During his 2024 campaign, Trump secured significant financial backing from executives and investors in the cryptocurrency sector. In return, he pledged to ease regulations and establish the U.S. as a global leader in the crypto market. He swiftly acted on these promises, signing an executive order that established a task force focused on digital assets, and pardoning Ross Ulbricht, the founder of Silk Road. Moreover, the Securities and Exchange Commission (SEC) concluded its long-standing investigation into Coinbase. These initial steps were well-received by many of Trump’s supporters within the tech community.
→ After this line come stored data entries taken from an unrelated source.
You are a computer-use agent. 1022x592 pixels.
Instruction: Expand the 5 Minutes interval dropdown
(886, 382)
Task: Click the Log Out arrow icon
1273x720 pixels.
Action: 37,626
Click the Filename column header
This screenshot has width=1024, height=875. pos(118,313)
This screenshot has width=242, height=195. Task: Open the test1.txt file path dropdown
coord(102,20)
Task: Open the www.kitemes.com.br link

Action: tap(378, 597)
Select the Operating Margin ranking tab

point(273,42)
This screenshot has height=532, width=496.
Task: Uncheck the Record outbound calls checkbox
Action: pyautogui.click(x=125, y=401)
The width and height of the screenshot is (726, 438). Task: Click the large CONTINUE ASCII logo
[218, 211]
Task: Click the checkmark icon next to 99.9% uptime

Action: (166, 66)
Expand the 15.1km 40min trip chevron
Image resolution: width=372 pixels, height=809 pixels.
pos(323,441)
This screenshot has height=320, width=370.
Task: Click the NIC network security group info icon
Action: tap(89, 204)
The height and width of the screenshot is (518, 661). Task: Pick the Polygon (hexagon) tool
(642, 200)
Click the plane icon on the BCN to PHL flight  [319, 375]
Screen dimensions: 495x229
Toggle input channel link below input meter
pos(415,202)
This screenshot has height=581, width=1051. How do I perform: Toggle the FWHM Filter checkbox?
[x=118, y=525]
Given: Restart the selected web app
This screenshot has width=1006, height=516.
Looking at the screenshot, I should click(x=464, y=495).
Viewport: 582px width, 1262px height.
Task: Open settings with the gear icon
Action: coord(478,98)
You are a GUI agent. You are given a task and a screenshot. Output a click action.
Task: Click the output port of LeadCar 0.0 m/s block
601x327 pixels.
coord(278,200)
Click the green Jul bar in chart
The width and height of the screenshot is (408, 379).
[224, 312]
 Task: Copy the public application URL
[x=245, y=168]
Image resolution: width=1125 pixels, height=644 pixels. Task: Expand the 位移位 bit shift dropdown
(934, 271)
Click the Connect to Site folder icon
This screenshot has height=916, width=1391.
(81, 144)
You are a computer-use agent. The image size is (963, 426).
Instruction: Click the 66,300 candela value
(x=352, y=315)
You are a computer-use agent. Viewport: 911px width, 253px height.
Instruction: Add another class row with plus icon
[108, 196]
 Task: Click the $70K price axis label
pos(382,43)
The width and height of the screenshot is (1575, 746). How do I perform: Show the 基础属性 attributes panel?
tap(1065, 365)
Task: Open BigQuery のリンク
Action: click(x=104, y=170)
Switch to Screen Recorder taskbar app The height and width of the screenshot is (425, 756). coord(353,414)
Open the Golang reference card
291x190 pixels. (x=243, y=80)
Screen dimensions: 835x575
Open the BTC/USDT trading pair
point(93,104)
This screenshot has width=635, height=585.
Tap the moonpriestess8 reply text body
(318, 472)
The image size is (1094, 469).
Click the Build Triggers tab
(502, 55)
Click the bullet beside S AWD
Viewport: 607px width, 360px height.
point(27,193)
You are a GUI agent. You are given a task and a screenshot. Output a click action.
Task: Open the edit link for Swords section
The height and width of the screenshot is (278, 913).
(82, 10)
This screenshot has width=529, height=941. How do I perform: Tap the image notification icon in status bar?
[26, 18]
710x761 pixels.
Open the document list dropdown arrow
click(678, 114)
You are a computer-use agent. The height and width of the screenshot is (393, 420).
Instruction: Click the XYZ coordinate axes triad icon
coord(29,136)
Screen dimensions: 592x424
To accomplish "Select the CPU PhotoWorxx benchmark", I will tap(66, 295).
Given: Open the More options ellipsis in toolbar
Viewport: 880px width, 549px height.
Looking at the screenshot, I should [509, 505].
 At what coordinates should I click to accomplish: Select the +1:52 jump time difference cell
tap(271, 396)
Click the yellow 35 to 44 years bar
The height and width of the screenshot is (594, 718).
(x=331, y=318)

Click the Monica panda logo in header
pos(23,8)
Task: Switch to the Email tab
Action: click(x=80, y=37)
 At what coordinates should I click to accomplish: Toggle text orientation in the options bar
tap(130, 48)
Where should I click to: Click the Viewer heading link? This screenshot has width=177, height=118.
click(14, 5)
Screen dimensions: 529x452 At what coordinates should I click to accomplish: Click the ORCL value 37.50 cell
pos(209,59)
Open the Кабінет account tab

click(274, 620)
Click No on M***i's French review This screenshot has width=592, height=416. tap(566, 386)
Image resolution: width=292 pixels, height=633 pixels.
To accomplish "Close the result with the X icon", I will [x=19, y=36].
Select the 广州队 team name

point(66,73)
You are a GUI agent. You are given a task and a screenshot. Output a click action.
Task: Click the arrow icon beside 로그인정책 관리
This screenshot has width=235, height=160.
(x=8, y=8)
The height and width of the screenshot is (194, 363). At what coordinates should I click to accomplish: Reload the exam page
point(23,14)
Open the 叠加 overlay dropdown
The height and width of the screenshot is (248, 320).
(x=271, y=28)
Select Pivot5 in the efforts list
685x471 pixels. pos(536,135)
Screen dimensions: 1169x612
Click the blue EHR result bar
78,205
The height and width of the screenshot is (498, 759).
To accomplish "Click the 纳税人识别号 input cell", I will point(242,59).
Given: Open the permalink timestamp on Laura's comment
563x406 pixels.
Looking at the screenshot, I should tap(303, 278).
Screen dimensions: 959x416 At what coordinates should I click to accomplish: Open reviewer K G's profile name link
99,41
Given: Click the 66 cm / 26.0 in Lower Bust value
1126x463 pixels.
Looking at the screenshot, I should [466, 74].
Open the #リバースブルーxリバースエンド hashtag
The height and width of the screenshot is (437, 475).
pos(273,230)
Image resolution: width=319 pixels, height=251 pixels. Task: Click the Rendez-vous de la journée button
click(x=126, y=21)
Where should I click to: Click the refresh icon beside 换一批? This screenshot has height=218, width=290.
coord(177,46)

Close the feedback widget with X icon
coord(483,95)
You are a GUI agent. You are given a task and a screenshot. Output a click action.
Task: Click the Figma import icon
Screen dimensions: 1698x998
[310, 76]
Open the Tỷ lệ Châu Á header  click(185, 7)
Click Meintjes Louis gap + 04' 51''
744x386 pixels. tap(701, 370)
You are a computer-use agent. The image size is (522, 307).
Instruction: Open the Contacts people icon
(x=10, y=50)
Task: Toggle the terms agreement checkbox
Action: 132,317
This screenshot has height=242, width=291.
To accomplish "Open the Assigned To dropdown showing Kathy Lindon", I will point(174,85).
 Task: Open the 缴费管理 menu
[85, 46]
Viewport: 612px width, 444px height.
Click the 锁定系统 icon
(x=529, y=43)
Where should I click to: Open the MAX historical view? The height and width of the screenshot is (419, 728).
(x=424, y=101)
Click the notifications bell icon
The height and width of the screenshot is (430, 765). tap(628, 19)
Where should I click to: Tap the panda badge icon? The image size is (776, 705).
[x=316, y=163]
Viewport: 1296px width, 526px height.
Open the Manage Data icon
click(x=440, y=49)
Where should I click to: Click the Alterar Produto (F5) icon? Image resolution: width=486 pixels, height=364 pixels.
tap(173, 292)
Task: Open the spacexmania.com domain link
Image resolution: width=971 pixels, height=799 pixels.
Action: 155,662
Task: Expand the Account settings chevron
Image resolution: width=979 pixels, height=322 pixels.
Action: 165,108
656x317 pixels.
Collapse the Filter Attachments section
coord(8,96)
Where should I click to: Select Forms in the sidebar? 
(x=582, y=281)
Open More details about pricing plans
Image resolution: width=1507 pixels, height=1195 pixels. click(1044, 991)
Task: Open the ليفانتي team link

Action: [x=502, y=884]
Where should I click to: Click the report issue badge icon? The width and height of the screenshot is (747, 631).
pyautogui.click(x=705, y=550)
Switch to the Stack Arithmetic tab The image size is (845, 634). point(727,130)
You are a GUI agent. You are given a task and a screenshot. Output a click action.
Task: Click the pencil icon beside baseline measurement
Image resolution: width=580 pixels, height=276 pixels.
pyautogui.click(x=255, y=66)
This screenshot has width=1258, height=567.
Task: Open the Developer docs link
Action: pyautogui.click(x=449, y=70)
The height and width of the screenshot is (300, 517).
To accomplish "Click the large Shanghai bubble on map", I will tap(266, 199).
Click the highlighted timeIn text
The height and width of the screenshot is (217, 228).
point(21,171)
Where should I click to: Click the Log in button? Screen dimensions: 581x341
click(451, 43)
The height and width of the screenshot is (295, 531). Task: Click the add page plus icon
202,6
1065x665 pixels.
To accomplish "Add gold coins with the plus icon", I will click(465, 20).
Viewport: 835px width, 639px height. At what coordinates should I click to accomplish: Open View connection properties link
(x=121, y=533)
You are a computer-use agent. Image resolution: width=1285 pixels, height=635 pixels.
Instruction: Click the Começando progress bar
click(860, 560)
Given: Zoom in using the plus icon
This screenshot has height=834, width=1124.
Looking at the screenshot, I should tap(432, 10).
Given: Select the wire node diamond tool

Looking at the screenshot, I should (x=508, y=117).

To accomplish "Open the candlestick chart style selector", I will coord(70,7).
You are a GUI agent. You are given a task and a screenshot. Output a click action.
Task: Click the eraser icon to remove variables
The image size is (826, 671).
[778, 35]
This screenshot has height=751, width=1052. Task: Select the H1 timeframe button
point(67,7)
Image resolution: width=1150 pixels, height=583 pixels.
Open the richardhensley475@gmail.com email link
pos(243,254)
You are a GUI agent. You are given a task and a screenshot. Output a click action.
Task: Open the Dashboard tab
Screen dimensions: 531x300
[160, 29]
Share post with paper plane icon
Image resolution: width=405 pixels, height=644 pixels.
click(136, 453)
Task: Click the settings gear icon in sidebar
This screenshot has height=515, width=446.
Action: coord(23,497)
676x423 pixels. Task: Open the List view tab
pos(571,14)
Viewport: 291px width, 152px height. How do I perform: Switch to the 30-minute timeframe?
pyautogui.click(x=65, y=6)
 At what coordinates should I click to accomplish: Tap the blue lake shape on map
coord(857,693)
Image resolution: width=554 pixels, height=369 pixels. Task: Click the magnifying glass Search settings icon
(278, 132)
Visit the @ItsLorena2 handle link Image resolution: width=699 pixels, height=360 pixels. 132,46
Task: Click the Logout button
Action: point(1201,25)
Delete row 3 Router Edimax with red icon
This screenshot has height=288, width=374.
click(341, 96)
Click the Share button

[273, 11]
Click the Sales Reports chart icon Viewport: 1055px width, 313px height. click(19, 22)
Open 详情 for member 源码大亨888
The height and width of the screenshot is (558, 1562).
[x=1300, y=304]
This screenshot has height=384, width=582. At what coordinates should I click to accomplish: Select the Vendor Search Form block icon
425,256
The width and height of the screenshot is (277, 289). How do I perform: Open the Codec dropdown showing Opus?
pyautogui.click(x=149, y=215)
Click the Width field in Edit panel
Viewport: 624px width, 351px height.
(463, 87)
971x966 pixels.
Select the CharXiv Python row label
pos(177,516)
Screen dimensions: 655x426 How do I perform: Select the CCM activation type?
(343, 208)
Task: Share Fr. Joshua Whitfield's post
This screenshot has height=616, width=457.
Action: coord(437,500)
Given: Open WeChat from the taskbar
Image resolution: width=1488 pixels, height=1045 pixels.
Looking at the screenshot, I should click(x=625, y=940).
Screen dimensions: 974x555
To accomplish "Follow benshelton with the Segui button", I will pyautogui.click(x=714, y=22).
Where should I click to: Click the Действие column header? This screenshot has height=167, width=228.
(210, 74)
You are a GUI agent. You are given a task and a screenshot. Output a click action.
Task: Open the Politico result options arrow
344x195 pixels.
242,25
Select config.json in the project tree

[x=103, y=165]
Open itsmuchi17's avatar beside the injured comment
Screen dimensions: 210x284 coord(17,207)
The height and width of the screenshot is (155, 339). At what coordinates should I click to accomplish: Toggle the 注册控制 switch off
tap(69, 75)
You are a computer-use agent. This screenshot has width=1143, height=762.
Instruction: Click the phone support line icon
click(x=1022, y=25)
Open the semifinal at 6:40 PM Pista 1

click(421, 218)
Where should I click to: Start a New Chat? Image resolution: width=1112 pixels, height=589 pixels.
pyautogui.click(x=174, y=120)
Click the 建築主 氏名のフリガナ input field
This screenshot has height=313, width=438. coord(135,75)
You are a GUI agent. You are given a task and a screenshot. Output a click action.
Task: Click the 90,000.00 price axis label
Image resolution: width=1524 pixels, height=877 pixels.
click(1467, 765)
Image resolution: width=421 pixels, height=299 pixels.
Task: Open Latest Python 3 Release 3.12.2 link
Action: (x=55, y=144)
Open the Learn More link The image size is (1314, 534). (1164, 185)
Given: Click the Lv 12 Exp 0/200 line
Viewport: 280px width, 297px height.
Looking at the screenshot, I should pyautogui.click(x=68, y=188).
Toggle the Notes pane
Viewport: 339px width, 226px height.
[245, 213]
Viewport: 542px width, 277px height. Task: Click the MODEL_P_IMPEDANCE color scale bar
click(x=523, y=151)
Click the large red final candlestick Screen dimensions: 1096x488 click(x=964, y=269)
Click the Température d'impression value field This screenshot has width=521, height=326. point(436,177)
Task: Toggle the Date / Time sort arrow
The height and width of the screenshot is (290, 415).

However, Trump’s most recent announcement has drawn criticism from his crypto backers. Over the weekend, he revealed plans to create a U.S. strategic crypto reserve.
This reserve, rather than focusing solely on Bitcoin, would also include other cryptocurrencies, such as Ether, XRP, Solana’s SOL token, and Cardano’s ADA. Many of Trump’s crypto supporters had hoped for a Bitcoin-only reserve, believing that a direct investment in this decentralized alternative to traditional money using U.S. funds would be a prudent move. Coinbase CEO Brian Armstrong shared this perspective, tweeting that Bitcoin is the “clear successor to gold.”
Critics, however, are concerned that including other, more speculative digital currencies in the reserve could expose taxpayer funds to high-risk assets of uncertain value, potentially benefiting a small group of wealthy crypto holders. This concern is amplified by proponents of significant cuts to government spending, such as Elon Musk’s proposed reforms at the “Department of Government Efficiency.”
Joe Lonsdale, a venture capitalist and vocal Trump supporter, voiced his disapproval. He tweeted, “Taxation is theft. It should be kept to a minimum. It’s wrong to steal my money for grift on the left; it’s also wrong to tax me for crypto bro schemes.”
In contrast, David Sacks, another venture capitalist and a prominent figure in Trump’s tech advisory circle, offered a more cautious view. He suggested it was premature to judge the proposal before the details of any tax or spending programs were released. “Maybe you should wait to find out what’s actually being proposed,” Sacks responded.